■ WHAT IS REQUIRED
Scan the data beneath this task and copy each line that includes "screenshot".

Collected data
-------
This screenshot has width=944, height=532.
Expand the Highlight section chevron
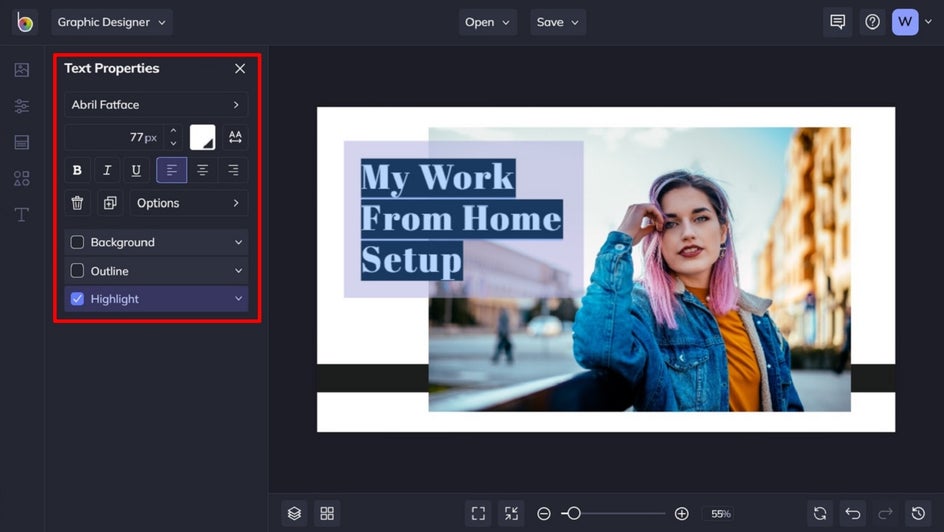pyautogui.click(x=238, y=299)
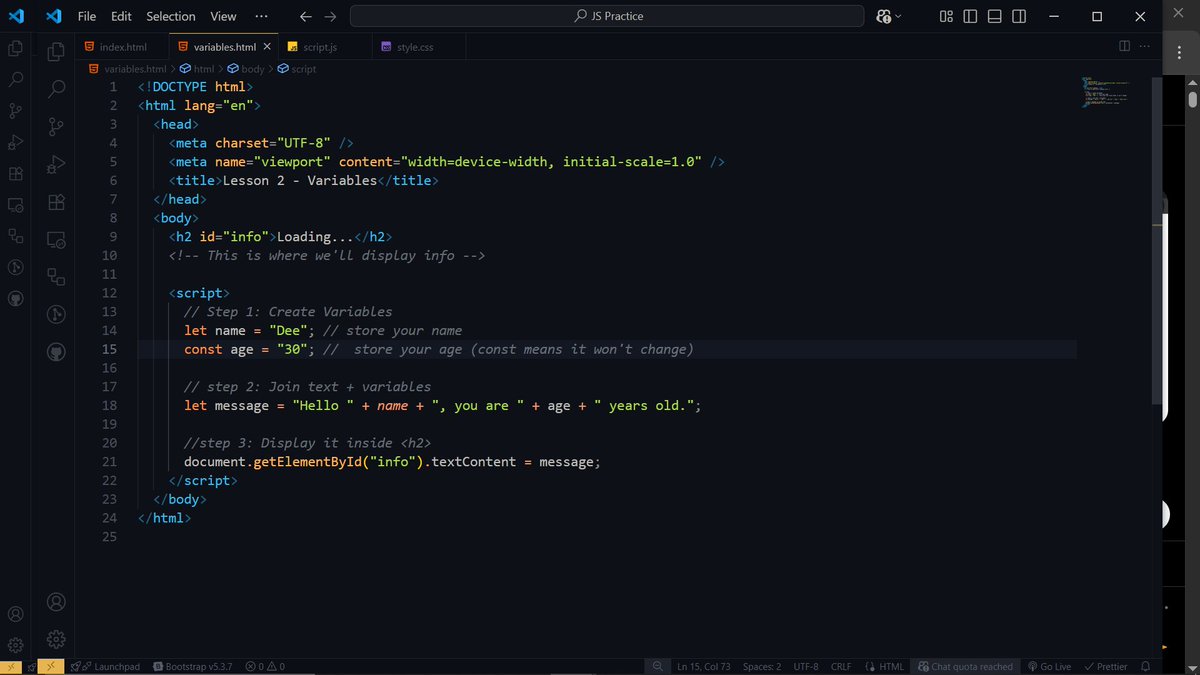Open the View menu

pos(222,16)
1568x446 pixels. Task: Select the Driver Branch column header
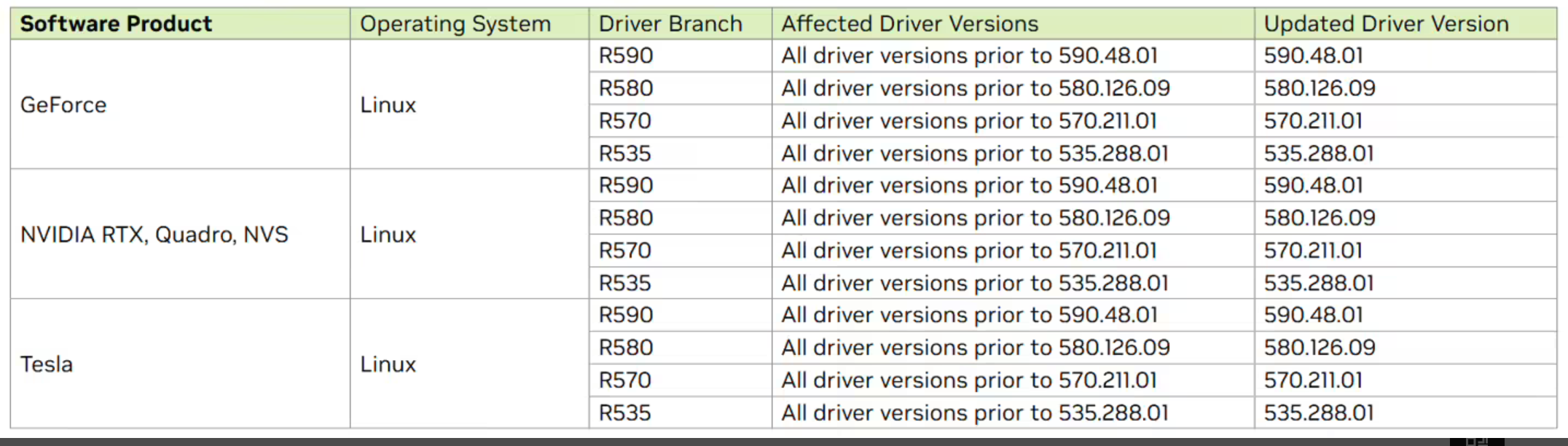pos(670,24)
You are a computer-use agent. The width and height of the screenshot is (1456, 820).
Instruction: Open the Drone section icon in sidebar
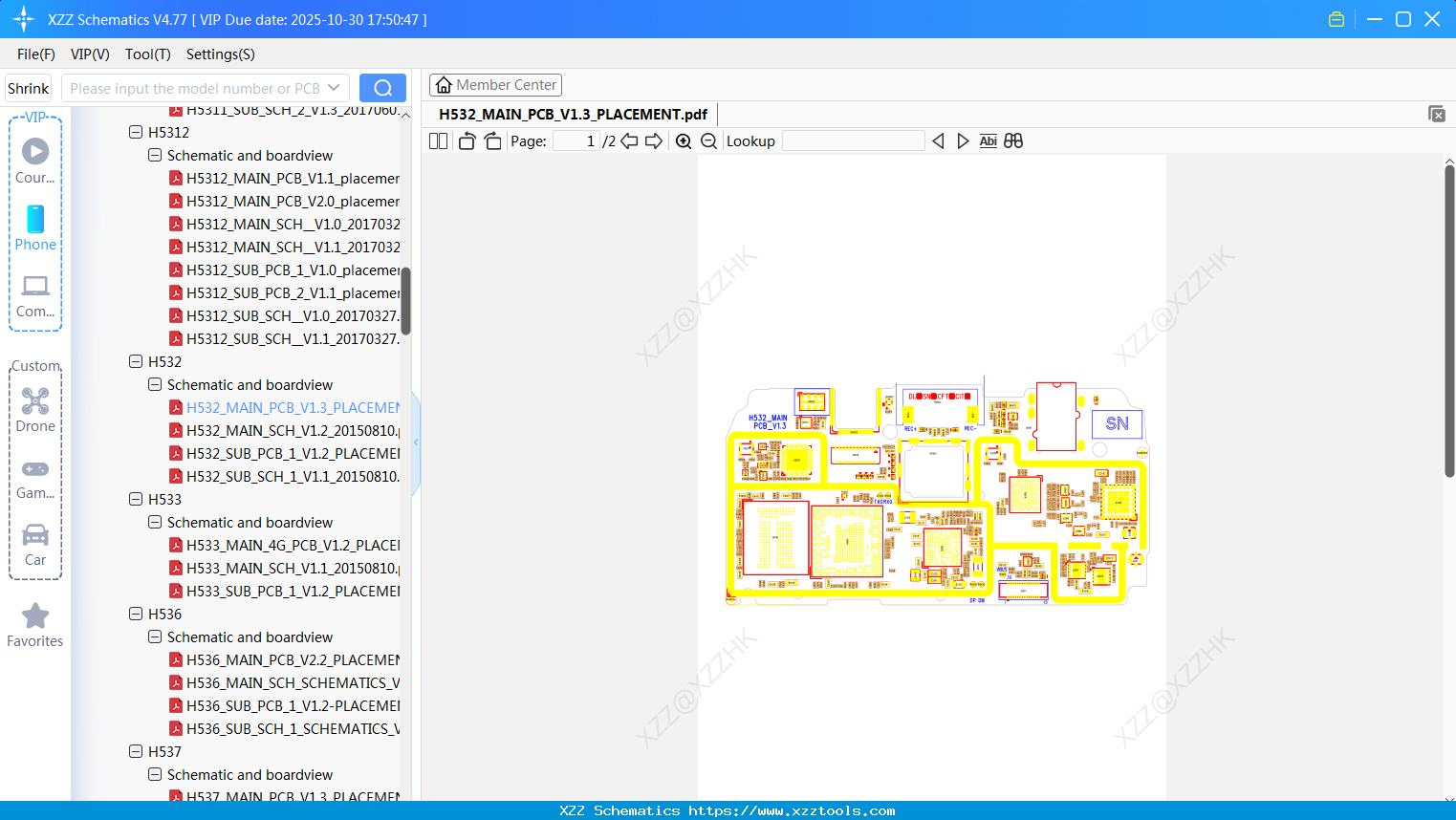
-------
■ TASK RESULT
This screenshot has width=944, height=532.
You are a computer-use agent. The width and height of the screenshot is (1456, 820).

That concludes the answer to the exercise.